# Assignment
A letter-for-letter copy of the listing is required, with no pictures in it.
============================================================
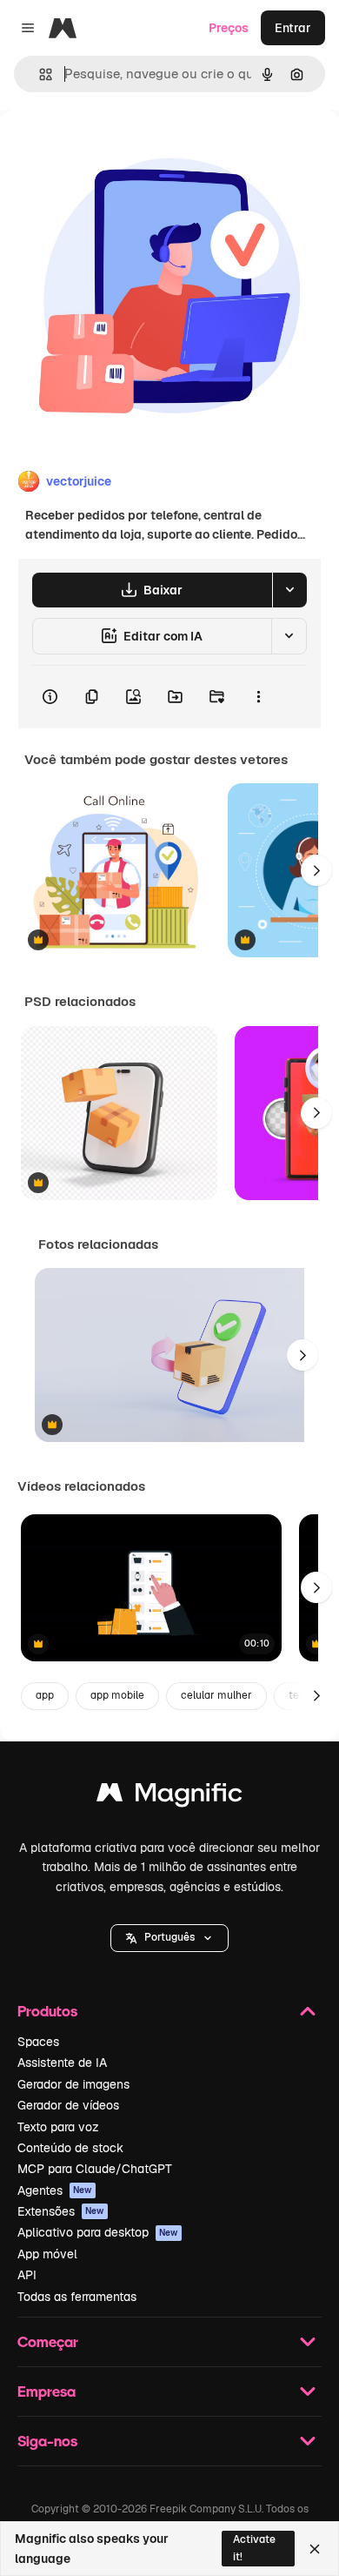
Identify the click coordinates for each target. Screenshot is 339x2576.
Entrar (293, 28)
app (45, 1695)
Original (111, 149)
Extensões (60, 2211)
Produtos (47, 2011)
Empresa (46, 2391)
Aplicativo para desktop (97, 2232)
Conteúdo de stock (70, 2148)
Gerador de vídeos (68, 2105)
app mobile (117, 1695)
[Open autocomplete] (39, 74)
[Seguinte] (316, 870)
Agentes (54, 2190)
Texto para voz (58, 2127)
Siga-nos (47, 2441)
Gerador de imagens (73, 2084)
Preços (229, 28)
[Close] (314, 2549)
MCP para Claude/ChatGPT (94, 2169)
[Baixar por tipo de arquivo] (289, 590)
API (27, 2275)
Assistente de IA (62, 2062)
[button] (169, 1938)
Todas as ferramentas (76, 2296)
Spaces (38, 2041)
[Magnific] (169, 1796)
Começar (47, 2341)
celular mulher (216, 1695)
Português (169, 1937)
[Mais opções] (258, 697)
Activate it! (254, 2547)
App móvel (47, 2254)
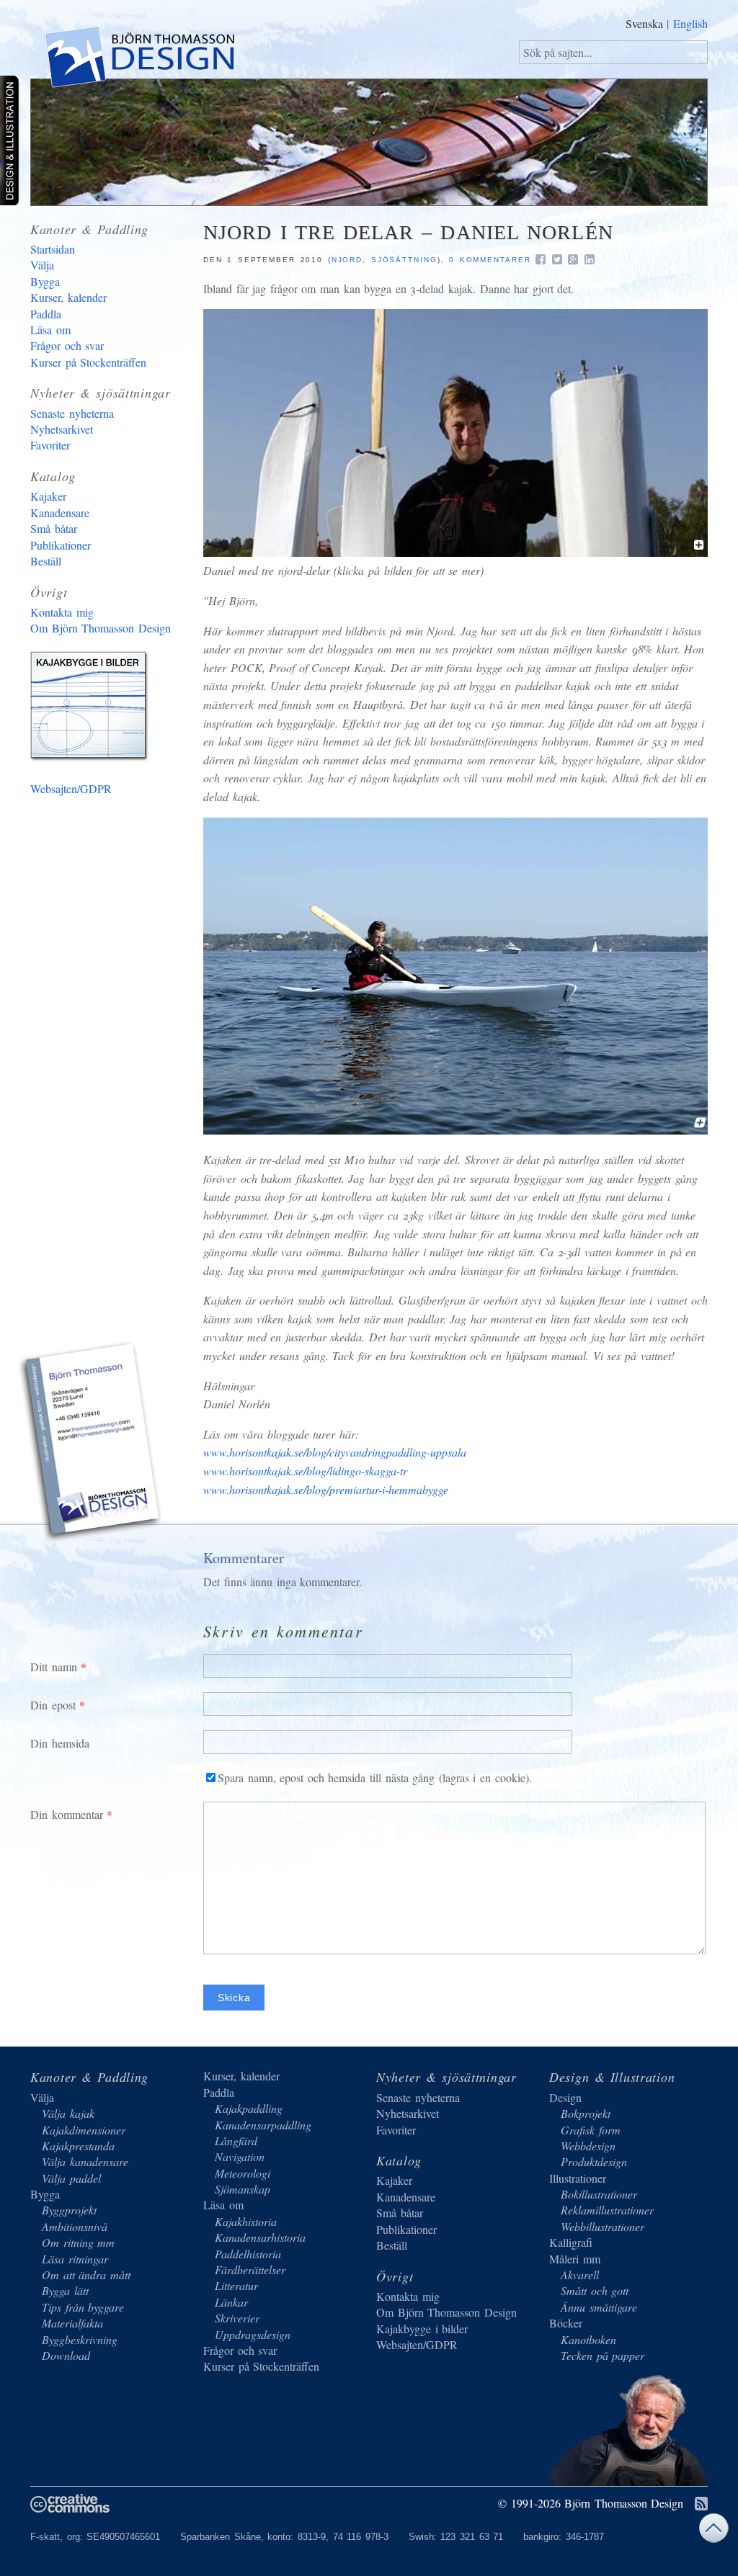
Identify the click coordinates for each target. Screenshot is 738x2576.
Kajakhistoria (246, 2221)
============================================================
# Result of this task
Identify the click coordinates for each target. Screenshot is 339x2576.
Entrar (293, 28)
app (45, 1695)
Original (111, 149)
Extensões (60, 2211)
Produtos (47, 2011)
Empresa (46, 2391)
Aplicativo para desktop (97, 2232)
Conteúdo de stock (70, 2148)
Gerador de vídeos (68, 2105)
app mobile (117, 1695)
[Open autocomplete] (39, 74)
[Seguinte] (316, 870)
Agentes (54, 2190)
Texto para voz (58, 2127)
Siga-nos (47, 2441)
Gerador de imagens (73, 2084)
Preços (229, 28)
[Close] (314, 2549)
MCP para Claude/ChatGPT (94, 2169)
[Baixar por tipo de arquivo] (289, 590)
API (27, 2275)
Assistente de IA (62, 2062)
[button] (169, 1938)
Todas as ferramentas (76, 2296)
Spaces (38, 2041)
[Magnific] (169, 1796)
Começar (47, 2341)
celular mulher (216, 1695)
Português (169, 1937)
[Mais opções] (258, 697)
Activate it! (254, 2547)
App móvel (47, 2254)
Identify the click coordinates for each target. Screenshot is 738x2576.
Kajakhistoria (246, 2221)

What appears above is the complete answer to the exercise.